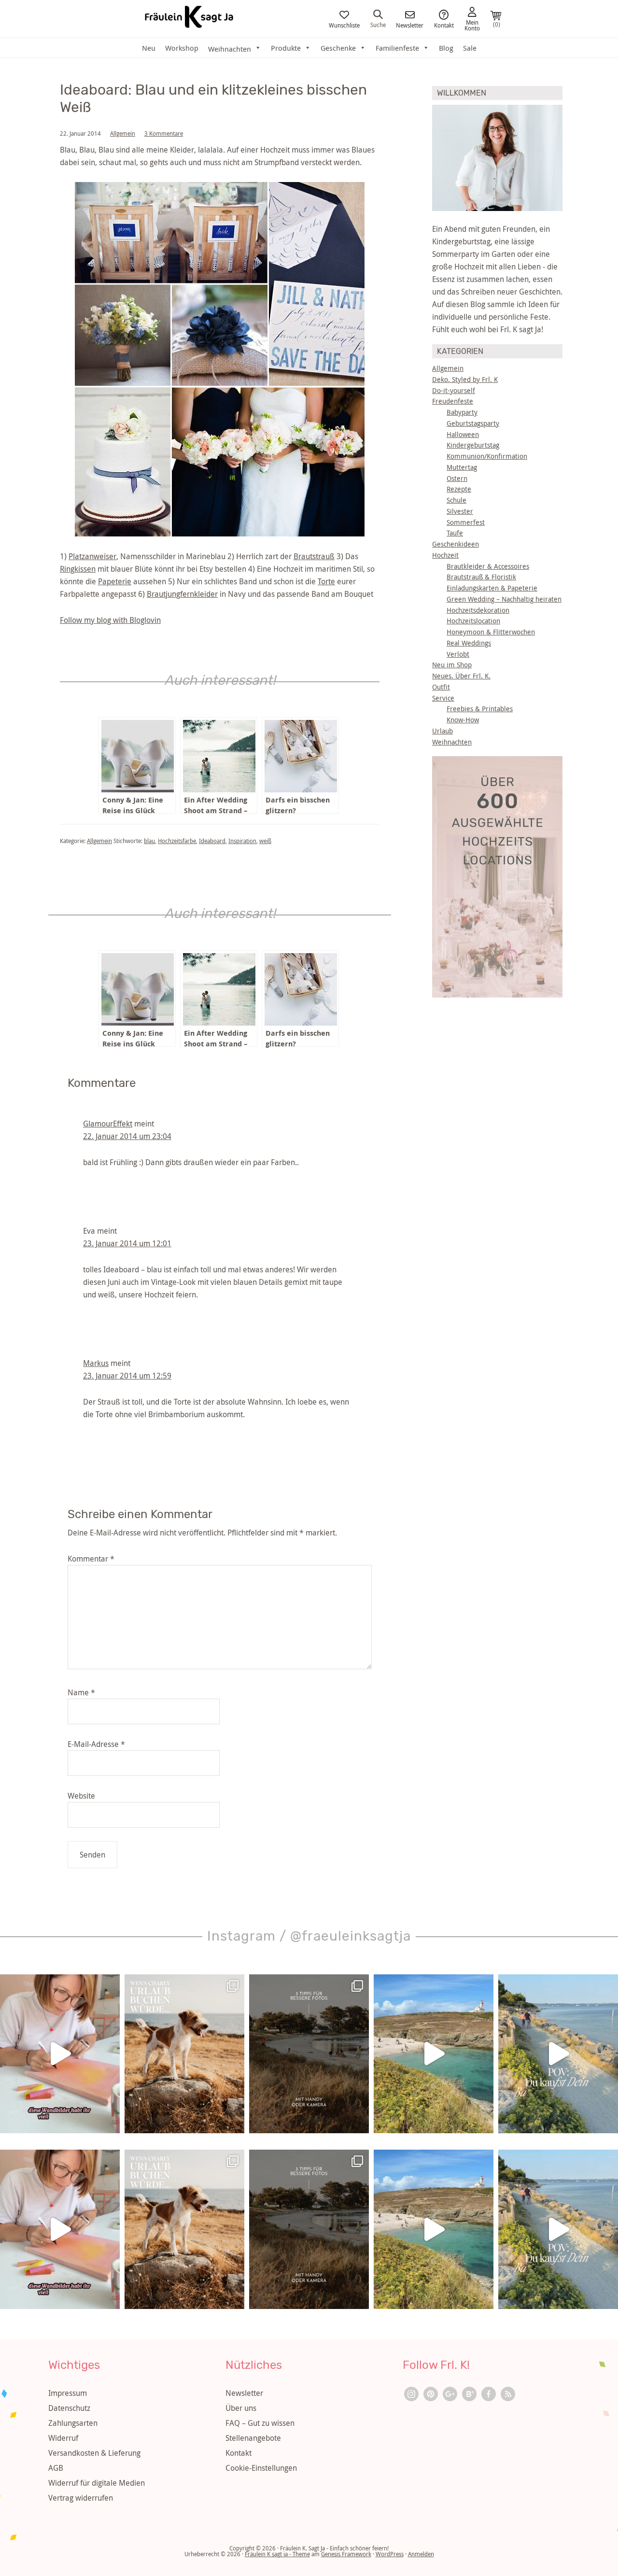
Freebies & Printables (480, 708)
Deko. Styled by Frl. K (465, 379)
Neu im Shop (452, 664)
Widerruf (63, 2438)
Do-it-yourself (453, 390)
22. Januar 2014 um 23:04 (127, 1136)
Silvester (460, 511)
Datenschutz (69, 2408)
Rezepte (459, 488)
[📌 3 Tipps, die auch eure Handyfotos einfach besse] (309, 2054)
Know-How (463, 719)
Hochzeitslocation (473, 620)
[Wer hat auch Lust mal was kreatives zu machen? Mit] (60, 2054)
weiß (265, 841)
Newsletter (409, 24)
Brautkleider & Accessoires (488, 566)
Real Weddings (469, 643)
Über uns (240, 2408)
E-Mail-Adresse (96, 1744)
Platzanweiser (92, 556)
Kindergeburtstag (473, 445)
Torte (326, 581)
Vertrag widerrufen (80, 2497)
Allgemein (122, 133)
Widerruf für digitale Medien (96, 2482)
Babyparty (462, 412)
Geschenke (338, 48)
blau (149, 841)
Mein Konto (472, 24)
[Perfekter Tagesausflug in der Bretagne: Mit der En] (433, 2054)
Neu (148, 48)
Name (81, 1692)
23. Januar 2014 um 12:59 (127, 1375)
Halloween (463, 434)
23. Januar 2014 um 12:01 (127, 1243)
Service (443, 698)
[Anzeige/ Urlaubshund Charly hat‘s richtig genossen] (184, 2054)
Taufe (455, 532)
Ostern (457, 478)
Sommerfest (466, 522)
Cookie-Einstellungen (261, 2468)
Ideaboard (212, 841)
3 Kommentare (163, 133)
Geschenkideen (455, 544)
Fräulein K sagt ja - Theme (277, 2554)
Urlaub (442, 730)
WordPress (390, 2554)
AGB (55, 2468)
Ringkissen (78, 568)
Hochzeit (445, 555)
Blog (446, 48)
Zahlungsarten (73, 2423)
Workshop (181, 48)
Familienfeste (397, 48)
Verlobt (458, 654)
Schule (456, 500)
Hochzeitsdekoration (478, 610)
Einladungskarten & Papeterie (492, 587)
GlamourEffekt (107, 1123)
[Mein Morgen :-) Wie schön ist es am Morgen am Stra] (558, 2054)
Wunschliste (344, 24)
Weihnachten (452, 741)
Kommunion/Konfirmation (487, 456)
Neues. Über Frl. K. (461, 675)
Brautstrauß (314, 556)
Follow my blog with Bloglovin (110, 620)
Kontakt (444, 24)
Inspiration (242, 841)
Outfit (441, 686)
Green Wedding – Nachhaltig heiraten (504, 599)
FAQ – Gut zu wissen (260, 2423)
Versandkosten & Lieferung (94, 2453)
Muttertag (462, 467)
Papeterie (114, 581)
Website (81, 1795)
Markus (96, 1363)
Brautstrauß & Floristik (481, 576)
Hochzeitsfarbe (177, 841)
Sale (470, 48)
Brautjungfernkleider (182, 594)
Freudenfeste (452, 401)
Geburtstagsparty (473, 423)
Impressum (67, 2393)
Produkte (286, 48)
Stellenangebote (253, 2438)
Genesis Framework (346, 2554)
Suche (378, 24)
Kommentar (91, 1558)
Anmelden (421, 2554)
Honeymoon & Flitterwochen (491, 631)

· · · ·

(Assigned task) Begin at the top of the material above and output each line exactly, stopping after the line that holds "Website (81, 1795)". Leave out pictures.

(Response to the exercise)
Freebies & Printables (480, 708)
Deko. Styled by Frl. K (465, 379)
Neu im Shop (452, 664)
Widerruf (63, 2438)
Do-it-yourself (453, 390)
22. Januar 2014 um 23:04 (127, 1136)
Silvester (460, 511)
Datenschutz (69, 2408)
Rezepte (459, 488)
[📌 3 Tipps, die auch eure Handyfotos einfach besse] (309, 2054)
Know-How (463, 719)
Hochzeitslocation (473, 620)
[Wer hat auch Lust mal was kreatives zu machen? Mit] (60, 2054)
weiß (265, 841)
Newsletter (409, 24)
Brautkleider & Accessoires (488, 566)
Real Weddings (469, 643)
Über uns (240, 2408)
E-Mail-Adresse (96, 1744)
Platzanweiser (92, 556)
Kindergeburtstag (473, 445)
Torte (326, 581)
Vertrag widerrufen (80, 2497)
Allgemein (122, 133)
Widerruf für digitale Medien (96, 2482)
Babyparty (462, 412)
Geschenke (338, 48)
blau (149, 841)
Mein Konto (472, 24)
[Perfekter Tagesausflug in der Bretagne: Mit der En] (433, 2054)
Neu (148, 48)
Name (81, 1692)
23. Januar 2014 um 12:59 (127, 1375)
Halloween (463, 434)
23. Januar 2014 um 12:01 (127, 1243)
Service (443, 698)
[Anzeige/ Urlaubshund Charly hat‘s richtig genossen] (184, 2054)
Taufe (455, 532)
Ostern (457, 478)
Sommerfest (466, 522)
Cookie-Einstellungen (261, 2468)
Ideaboard (212, 841)
3 Kommentare (163, 133)
Geschenkideen (455, 544)
Fräulein K sagt ja - Theme (277, 2554)
Urlaub (442, 730)
WordPress (390, 2554)
AGB (55, 2468)
Ringkissen (78, 568)
Hochzeit (445, 555)
Blog (446, 48)
Zahlungsarten (73, 2423)
Workshop (181, 48)
Familienfeste (397, 48)
Verlobt (458, 654)
Schule (456, 500)
Hochzeitsdekoration (478, 610)
Einladungskarten & Papeterie (492, 587)
GlamourEffekt (107, 1123)
[Mein Morgen :-) Wie schön ist es am Morgen am Stra] (558, 2054)
Wunschliste (344, 24)
Weihnachten (452, 741)
Kommunion/Konfirmation (487, 456)
Neues. Über Frl. K. (461, 675)
Brautstrauß (314, 556)
Follow my blog with Bloglovin (110, 620)
Kontakt (444, 24)
Inspiration (242, 841)
Outfit (441, 686)
Green Wedding – Nachhaltig heiraten (504, 599)
FAQ – Gut zu wissen (260, 2423)
Versandkosten & Lieferung (94, 2453)
Muttertag (462, 467)
Papeterie (114, 581)
Website (81, 1795)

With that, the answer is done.